**Provided data**
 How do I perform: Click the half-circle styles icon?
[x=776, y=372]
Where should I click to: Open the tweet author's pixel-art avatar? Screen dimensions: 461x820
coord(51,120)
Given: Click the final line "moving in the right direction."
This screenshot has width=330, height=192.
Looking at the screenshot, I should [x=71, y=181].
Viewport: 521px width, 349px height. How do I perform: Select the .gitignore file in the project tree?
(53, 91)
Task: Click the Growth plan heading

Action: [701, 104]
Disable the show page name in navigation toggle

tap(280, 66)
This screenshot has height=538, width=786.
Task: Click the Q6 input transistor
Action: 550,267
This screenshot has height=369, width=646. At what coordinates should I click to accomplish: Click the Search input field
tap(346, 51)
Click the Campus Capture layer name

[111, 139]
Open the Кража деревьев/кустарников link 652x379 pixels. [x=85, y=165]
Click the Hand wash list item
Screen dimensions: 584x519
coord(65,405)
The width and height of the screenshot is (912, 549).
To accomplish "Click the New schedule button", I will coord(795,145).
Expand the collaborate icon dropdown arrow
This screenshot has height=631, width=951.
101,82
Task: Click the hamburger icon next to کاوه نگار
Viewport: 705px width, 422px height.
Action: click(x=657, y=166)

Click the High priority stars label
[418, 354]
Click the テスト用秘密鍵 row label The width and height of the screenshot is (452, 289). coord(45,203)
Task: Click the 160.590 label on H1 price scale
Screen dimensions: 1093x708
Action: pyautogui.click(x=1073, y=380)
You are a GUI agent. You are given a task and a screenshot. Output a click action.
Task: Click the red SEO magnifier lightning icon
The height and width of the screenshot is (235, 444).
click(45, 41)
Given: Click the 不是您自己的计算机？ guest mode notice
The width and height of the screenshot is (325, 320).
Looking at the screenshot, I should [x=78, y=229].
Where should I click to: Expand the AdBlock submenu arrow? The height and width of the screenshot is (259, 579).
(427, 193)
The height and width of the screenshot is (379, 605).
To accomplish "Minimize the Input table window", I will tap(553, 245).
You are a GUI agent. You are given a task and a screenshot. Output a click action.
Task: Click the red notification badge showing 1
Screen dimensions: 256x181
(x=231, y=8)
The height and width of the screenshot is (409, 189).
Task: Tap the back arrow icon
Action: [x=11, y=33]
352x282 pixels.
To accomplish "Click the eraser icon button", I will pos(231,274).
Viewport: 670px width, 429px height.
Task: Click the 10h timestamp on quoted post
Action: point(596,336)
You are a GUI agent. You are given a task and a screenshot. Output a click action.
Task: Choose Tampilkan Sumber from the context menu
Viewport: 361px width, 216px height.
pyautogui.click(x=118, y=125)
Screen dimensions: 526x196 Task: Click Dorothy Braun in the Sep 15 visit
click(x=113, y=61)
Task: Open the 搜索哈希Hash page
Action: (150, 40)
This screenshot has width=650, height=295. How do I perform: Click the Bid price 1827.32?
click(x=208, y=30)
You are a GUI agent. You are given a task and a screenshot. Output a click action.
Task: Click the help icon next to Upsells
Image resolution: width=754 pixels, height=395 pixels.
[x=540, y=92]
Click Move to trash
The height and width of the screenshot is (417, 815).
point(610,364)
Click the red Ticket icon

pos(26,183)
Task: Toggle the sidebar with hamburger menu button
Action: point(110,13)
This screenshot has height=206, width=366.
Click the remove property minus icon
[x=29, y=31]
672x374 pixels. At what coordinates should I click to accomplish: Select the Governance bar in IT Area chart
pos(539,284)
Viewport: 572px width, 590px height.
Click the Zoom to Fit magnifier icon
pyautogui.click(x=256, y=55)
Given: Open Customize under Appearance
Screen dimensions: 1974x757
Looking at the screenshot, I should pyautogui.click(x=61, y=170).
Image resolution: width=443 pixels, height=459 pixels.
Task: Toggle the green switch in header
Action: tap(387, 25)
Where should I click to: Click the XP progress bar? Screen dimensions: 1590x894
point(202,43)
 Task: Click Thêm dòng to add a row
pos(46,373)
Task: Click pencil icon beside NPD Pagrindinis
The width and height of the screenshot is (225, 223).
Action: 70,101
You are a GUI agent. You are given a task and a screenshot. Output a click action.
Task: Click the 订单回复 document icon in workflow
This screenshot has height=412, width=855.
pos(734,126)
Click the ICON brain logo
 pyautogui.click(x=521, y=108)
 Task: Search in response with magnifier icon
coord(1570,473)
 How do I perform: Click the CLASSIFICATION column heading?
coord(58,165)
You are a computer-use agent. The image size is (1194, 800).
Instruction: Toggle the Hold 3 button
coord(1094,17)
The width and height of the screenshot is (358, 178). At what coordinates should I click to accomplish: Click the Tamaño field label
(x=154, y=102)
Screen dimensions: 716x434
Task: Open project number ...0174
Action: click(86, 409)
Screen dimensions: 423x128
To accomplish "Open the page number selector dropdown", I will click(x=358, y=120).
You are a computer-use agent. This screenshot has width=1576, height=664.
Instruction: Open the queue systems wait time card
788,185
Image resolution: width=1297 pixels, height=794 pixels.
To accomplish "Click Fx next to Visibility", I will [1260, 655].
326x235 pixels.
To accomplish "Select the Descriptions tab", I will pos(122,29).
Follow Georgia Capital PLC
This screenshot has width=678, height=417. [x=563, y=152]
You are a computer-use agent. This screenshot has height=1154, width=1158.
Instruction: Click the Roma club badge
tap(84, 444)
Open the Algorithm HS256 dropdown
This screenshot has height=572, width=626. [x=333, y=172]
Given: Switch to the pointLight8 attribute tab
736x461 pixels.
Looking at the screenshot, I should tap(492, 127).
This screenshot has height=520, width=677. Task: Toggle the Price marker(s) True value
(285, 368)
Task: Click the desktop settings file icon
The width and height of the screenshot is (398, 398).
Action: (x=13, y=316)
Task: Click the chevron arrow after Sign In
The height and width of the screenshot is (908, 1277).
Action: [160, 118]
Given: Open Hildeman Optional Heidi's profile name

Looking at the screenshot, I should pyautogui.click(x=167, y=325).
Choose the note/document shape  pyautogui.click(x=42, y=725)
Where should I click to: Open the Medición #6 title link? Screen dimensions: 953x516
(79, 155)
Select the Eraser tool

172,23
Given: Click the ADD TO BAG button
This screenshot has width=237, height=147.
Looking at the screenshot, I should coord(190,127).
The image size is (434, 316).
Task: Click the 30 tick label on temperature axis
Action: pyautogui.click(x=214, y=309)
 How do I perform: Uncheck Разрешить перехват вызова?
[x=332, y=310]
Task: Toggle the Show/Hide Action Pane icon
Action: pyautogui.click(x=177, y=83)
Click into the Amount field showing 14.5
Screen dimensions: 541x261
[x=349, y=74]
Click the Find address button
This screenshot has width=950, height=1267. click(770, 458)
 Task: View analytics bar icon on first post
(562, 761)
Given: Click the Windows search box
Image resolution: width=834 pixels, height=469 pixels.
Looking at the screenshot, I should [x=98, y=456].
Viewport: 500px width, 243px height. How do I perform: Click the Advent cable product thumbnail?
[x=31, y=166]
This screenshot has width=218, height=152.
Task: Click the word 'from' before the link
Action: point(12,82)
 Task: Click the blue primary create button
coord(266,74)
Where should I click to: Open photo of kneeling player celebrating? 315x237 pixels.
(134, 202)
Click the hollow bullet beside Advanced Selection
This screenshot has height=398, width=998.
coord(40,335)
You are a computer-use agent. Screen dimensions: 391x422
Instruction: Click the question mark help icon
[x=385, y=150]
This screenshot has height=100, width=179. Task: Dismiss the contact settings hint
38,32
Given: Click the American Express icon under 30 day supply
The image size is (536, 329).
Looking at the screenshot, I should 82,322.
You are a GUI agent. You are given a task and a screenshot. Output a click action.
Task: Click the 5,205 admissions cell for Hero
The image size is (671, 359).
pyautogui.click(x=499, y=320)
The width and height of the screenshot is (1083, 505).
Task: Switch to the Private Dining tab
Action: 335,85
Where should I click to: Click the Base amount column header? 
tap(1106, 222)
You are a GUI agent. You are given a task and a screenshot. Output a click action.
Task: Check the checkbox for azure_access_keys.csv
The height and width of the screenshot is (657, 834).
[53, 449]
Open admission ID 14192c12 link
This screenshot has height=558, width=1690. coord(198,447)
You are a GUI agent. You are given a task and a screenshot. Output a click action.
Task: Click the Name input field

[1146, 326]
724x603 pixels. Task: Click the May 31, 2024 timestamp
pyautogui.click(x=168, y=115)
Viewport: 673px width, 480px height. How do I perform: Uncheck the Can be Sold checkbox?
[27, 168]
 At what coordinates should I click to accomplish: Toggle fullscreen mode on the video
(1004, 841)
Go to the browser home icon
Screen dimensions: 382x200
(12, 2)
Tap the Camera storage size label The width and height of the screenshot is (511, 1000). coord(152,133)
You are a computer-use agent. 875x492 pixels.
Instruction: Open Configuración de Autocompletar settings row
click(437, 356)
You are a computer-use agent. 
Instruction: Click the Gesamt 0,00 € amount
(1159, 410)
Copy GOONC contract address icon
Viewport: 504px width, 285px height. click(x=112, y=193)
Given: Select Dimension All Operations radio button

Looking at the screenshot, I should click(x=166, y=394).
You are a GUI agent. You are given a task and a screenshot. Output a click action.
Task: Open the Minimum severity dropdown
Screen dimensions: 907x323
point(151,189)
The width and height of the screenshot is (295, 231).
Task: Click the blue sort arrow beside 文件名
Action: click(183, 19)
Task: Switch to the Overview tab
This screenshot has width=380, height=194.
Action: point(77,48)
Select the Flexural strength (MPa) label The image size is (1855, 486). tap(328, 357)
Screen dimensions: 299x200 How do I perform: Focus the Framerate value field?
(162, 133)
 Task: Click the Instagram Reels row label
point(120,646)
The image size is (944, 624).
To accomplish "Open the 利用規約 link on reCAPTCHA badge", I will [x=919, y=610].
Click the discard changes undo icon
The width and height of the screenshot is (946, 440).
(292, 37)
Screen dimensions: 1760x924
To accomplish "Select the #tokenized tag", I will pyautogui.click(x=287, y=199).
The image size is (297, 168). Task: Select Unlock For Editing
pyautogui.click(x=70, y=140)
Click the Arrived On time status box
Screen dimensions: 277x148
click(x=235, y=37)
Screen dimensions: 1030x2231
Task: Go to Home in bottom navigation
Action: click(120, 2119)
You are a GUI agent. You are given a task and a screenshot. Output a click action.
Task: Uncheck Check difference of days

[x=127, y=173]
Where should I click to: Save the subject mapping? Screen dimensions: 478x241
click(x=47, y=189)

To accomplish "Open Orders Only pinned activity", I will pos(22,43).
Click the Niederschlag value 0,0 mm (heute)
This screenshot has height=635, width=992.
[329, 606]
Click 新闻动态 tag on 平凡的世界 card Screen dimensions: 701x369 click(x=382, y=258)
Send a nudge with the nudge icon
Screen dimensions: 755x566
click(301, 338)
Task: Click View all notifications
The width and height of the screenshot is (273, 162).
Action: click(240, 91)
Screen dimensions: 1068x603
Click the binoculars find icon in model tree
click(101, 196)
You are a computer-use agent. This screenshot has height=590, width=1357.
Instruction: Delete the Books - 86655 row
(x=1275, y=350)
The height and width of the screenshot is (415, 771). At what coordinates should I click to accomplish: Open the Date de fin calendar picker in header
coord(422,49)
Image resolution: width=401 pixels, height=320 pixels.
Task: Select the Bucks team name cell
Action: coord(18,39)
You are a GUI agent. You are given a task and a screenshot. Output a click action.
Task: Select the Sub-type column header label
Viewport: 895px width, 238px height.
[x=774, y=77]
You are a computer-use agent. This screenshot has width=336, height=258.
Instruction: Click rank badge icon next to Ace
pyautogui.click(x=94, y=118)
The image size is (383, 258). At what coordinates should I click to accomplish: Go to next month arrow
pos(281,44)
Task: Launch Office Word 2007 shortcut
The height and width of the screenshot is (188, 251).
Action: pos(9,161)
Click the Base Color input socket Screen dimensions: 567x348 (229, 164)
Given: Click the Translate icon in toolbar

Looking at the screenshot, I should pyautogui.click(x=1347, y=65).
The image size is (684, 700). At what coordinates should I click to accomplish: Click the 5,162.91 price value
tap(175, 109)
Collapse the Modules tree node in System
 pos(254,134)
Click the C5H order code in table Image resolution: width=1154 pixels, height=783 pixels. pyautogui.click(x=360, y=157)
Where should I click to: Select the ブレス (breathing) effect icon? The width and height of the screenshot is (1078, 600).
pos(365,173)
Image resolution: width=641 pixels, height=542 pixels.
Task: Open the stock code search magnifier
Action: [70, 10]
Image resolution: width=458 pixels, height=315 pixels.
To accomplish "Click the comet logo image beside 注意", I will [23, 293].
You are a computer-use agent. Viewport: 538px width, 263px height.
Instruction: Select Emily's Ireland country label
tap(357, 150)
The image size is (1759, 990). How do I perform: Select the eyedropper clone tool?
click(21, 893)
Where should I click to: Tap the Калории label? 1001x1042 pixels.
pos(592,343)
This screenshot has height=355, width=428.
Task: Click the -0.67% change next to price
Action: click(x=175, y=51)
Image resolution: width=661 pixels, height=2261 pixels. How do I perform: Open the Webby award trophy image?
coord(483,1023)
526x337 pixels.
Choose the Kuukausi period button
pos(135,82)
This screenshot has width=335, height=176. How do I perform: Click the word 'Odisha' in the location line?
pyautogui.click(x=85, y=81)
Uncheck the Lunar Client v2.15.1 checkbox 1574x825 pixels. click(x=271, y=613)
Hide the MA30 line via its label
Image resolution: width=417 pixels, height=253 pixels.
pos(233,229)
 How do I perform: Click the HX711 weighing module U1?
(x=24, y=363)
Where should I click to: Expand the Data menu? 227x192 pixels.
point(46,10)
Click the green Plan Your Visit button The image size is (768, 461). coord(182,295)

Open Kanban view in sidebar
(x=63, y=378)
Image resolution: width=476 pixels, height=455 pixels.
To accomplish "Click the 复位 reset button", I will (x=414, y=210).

**Exercise**
The word "under" appears in some of the lines above. Copy those lines.

**Your solution**
Given: Open Customize under Appearance
Given: Click the American Express icon under 30 day supply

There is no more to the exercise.